"""

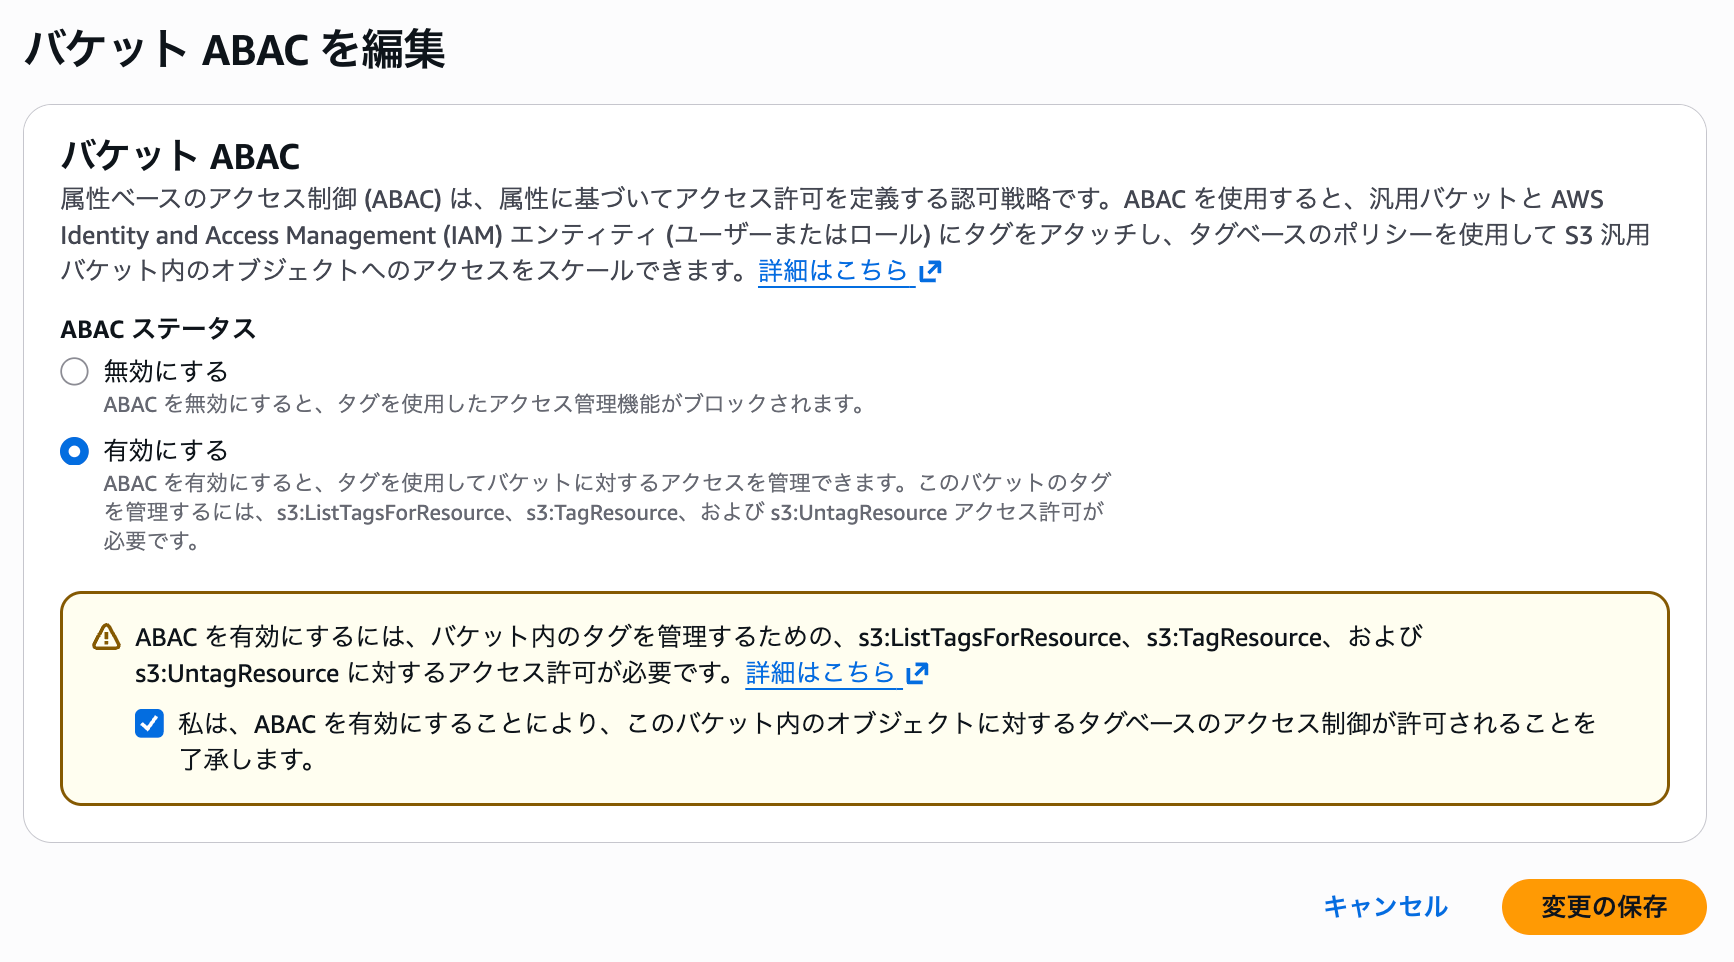This screenshot has height=962, width=1734.
Task: Open 詳細はこちら link in the warning box
Action: [x=820, y=673]
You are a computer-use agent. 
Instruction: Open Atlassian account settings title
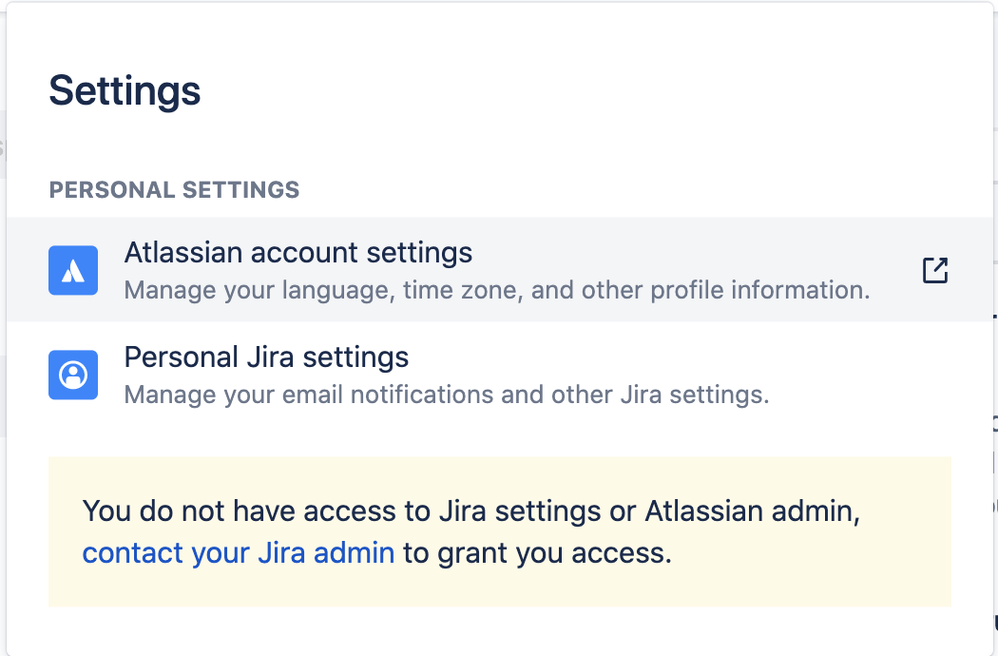point(298,253)
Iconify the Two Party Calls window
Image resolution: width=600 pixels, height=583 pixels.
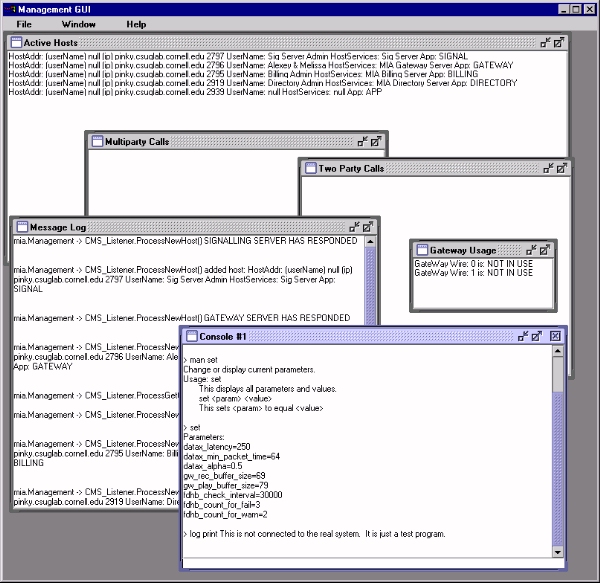click(x=546, y=168)
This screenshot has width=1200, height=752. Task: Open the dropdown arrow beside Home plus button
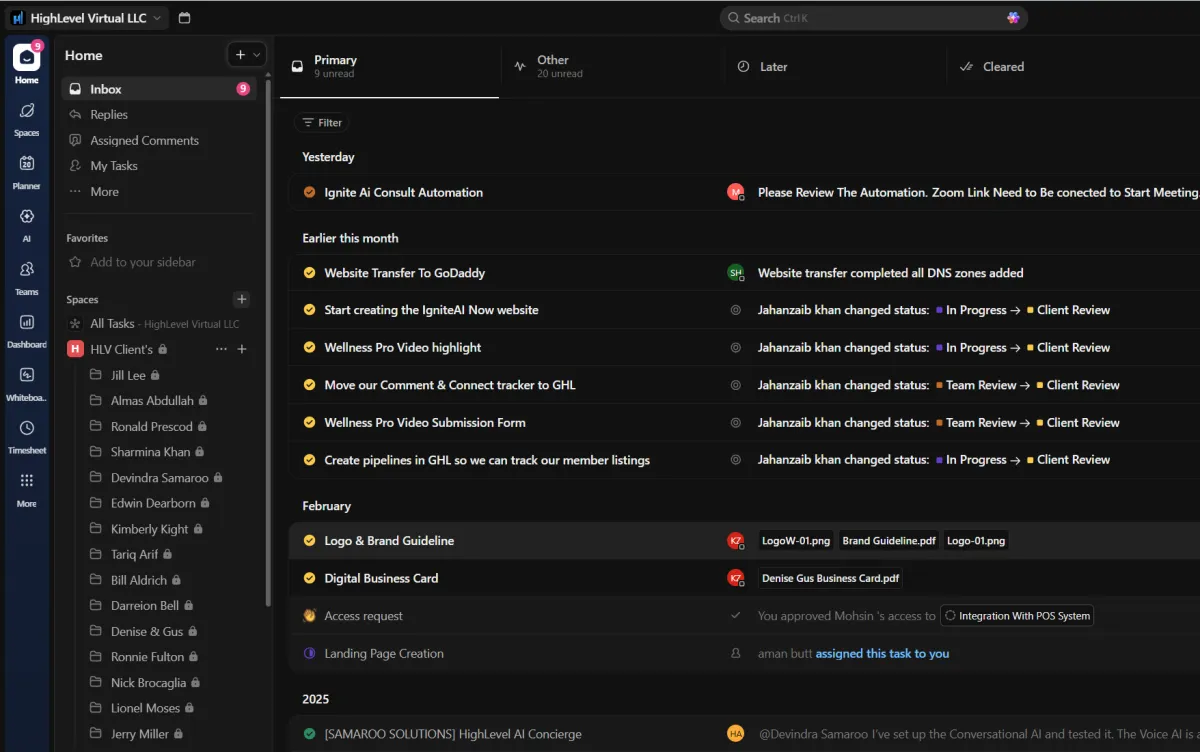pyautogui.click(x=257, y=55)
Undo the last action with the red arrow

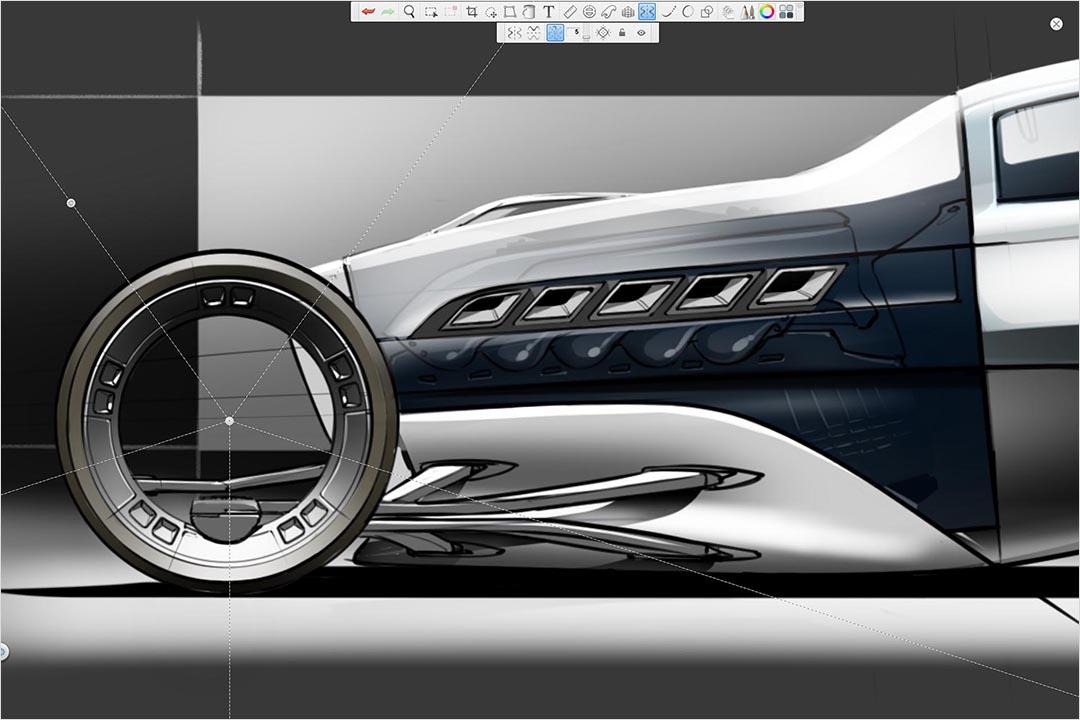370,9
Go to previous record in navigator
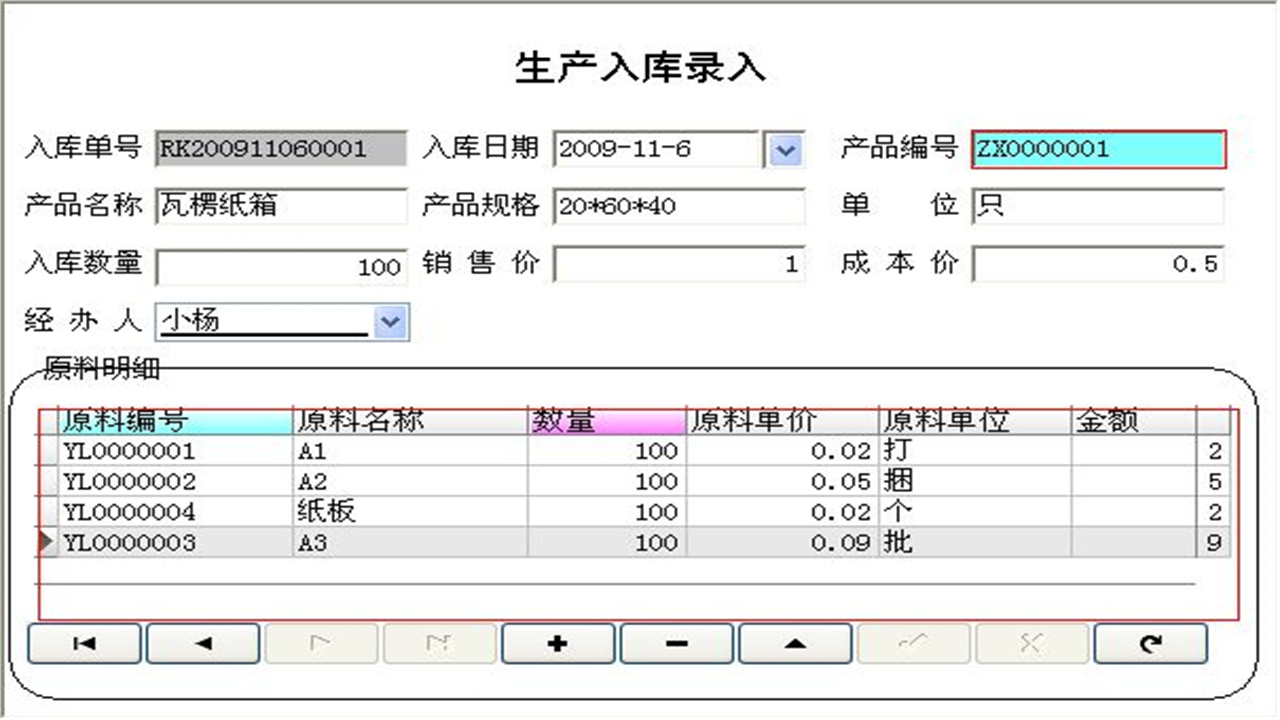This screenshot has height=720, width=1280. (x=203, y=643)
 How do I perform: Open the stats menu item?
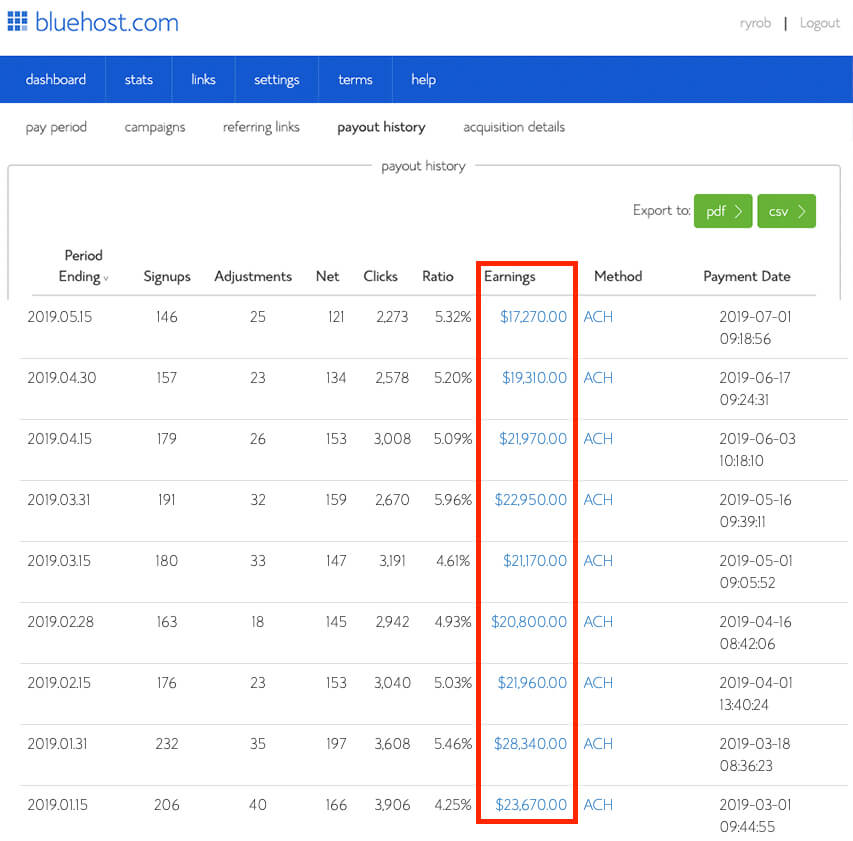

"""

* Exercise instructions:
Starting with the line that holds "You are a computer-use agent.", repeat exactly every line through the end of the material above, both ends included, without the pictures.

* Exercise result:
You are a computer-use agent. 
Instruction: Open Atlassian account settings title
point(298,253)
Iconify the Two Party Calls window
Image resolution: width=600 pixels, height=583 pixels.
click(x=546, y=168)
This screenshot has width=1200, height=752. Task: Open the dropdown arrow beside Home plus button
pyautogui.click(x=257, y=55)
Undo the last action with the red arrow

370,9
Go to previous record in navigator
This screenshot has height=720, width=1280. (x=203, y=643)
 How do I perform: Open the stats menu item?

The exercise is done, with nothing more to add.